Check each line below for the word "search", and copy those that have it.

--------------------

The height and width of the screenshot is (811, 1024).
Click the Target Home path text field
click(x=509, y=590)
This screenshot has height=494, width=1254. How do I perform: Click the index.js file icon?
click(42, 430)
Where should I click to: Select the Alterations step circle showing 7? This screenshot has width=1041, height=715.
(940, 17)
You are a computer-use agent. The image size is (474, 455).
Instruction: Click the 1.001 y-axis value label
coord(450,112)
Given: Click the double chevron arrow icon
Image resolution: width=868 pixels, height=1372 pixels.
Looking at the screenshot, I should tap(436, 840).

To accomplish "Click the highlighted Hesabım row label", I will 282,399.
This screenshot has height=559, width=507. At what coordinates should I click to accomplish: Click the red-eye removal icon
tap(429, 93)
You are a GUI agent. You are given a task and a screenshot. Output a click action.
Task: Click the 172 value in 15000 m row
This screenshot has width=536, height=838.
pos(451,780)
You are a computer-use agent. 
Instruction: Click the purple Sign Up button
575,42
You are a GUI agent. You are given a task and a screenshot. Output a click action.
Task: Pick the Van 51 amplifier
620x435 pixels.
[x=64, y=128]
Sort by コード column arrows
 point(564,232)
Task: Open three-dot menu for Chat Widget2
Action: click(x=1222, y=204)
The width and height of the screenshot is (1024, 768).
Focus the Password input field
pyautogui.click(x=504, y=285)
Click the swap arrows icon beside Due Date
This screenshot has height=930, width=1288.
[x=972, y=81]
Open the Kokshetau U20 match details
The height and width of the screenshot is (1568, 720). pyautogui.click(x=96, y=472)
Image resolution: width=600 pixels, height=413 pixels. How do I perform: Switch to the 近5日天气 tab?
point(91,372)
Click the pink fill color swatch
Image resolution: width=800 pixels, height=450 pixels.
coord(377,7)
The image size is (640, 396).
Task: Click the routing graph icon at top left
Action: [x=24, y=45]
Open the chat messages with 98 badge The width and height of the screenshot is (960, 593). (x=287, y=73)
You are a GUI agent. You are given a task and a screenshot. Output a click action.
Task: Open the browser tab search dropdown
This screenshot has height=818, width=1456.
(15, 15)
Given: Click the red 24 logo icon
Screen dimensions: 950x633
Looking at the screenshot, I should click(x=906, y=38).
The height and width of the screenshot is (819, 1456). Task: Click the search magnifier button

--------------------

* Answer
Task: Open the browser tab search dropdown
The height and width of the screenshot is (819, 1456). Task: Click the search magnifier button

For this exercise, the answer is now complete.